North Korean Hackers Successfully Launder $300 Million in Record Crypto Heist

Thu Oct 23 2025 05:46:30 GMT+0300 (Eastern European Summer Time)

The notorious Lazarus Group has managed to turn a portion of stolen cryptocurrency from ByBit into cash, with experts concerned about the implications for both security and international relations.

In a recent unprecedented crypto heist, North Korean hackers known as the Lazarus Group successfully laundered $300 million of the $1.5 billion stolen from crypto exchange ByBit. This operation highlights the group's sophisticated methods and the challenges authorities face in recovering the funds.

In an astonishing cyber heist, North Korean hackers, identified as the Lazarus Group, have successfully laundered at least $300 million of their record-breaking $1.5 billion theft from cryptocurrency exchange ByBit. This high-profile hacking incident occurred just two weeks ago, and experts have underscored the complexities of tracing the funds.

The Lazarus Group is notorious for its relentless attacks, and Dr. Tom Robinson, co-founder of the crypto investigation firm Elliptic, stated that the hackers appear to be operating almost continuously, using advanced techniques to obscure the money trail. "Every minute matters for the hackers, and they exhibit extreme sophistication in their methods," said Dr. Robinson, who emphasizes that North Korea is unparalleled when it comes to laundering cryptocurrency.

According to Elliptic's investigations, ByBit has confirmed that 20% of the stolen funds are now "dark," suggesting they may never be recovered. The recent hack involved manipulating a supplier of ByBit to redirect a massive transfer of 401,000 Ethereum coins to the hackers' digital wallets, a move that ByBit believed was merely transferring funds internally.

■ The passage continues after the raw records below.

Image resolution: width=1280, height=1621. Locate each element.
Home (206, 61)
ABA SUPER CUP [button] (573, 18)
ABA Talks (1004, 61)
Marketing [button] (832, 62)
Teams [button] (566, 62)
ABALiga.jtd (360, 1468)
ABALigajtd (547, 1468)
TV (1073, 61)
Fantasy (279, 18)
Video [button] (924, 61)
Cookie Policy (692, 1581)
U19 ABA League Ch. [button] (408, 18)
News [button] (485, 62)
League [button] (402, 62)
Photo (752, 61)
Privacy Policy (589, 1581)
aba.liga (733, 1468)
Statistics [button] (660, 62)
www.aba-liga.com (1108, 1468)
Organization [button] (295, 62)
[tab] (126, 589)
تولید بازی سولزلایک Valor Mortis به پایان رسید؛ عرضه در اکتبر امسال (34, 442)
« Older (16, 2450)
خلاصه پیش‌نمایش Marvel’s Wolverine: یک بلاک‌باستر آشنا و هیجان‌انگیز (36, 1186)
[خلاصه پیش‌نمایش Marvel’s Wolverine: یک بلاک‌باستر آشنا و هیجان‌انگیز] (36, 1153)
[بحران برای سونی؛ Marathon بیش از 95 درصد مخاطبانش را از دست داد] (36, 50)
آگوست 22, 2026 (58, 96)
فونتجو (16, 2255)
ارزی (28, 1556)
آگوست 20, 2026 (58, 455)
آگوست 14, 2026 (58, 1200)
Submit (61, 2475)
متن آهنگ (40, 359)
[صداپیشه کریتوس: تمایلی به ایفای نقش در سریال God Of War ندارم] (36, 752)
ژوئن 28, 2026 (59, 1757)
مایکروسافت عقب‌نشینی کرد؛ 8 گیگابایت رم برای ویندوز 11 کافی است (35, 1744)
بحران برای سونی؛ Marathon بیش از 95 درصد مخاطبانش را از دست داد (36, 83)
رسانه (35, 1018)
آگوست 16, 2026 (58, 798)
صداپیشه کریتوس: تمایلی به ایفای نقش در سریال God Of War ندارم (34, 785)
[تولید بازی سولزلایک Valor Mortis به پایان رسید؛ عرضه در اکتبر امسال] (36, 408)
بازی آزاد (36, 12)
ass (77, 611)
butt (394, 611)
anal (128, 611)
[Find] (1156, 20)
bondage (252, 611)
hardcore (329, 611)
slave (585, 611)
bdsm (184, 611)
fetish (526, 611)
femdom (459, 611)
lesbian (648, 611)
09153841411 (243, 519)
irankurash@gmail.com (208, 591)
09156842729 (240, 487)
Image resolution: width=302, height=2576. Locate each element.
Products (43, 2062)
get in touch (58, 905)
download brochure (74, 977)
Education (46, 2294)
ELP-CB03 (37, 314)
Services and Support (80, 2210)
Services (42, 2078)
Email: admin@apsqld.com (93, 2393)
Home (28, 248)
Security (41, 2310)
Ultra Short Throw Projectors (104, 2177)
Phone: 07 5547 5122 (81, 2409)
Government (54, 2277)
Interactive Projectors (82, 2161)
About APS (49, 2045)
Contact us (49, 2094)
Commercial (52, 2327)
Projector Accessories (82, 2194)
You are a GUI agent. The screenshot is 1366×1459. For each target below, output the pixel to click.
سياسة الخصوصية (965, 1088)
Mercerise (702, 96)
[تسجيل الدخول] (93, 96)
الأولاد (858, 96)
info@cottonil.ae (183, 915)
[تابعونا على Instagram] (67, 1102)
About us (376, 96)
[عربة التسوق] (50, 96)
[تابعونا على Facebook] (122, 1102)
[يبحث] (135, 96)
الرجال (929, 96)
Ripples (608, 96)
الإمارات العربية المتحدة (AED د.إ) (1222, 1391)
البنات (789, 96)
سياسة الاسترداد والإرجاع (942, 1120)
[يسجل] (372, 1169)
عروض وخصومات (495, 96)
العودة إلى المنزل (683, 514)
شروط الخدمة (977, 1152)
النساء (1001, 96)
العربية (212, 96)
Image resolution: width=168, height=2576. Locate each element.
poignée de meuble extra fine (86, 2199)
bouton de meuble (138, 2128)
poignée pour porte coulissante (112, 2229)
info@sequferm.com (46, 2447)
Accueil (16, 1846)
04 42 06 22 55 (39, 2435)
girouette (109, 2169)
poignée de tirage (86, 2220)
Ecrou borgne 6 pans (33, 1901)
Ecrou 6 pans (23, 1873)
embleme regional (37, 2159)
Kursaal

ByBit's CEO, Ben Zhou, has publicly reassured customers that their funds remain secure and has initiated a bounty program aimed at tracking and freezing the stolen assets. With the transparency of blockchain technology, tracking the hackers' movements is feasible, especially if they attempt to convert their gains into traditional currency. “So far, 20 individuals have earned over $4 million in rewards by successfully identifying $40 million of the stolen funds,” Zhou announced.

Despite the collaborative efforts, experts are cautious about the prospects of recovering the remaining funds, attributing North Korea's success to a well-established culture of cyber crime. "This closed economy has fostered a thriving environment for hacking and laundering without regard for the negative image it casts," noted Dr. Dorit Dor, a cybersecurity specialist.

Compounding the challenge is the fact that not all cryptocurrency exchanges are cooperative. ByBit has accused the exchange eXch of facilitating the laundering process, claiming that over $90 million was funneled through their platform. Johann Roberts, the owner of eXch, acknowledged the ongoing dispute with ByBit and their initial hesitance to block the funds, asserting he is now complying with the investigation.

While North Korea has never officially admitted involvement with the Lazarus Group, it is the only nation reportedly exploiting its cyber capabilities for financial gain. In recent years, the group shifted focus from bank hacking to targeting cryptocurrency companies, which are often less fortified against such attacks. Their notable hacks include the $41 million breach at UpBit in 2019, a $275 million theft from KuCoin, and a staggering $600 million taken from the Ronin Bridge in 2022.

Despite attempts by the US to address the situation, including adding members of the Lazarus Group to its Cyber Most Wanted list in 2020, the likelihood of apprehending these hackers remains exceptionally low unless they travel outside North Korea. The intersection of cyber crime and geopolitical tensions continues to present formidable challenges for international authorities.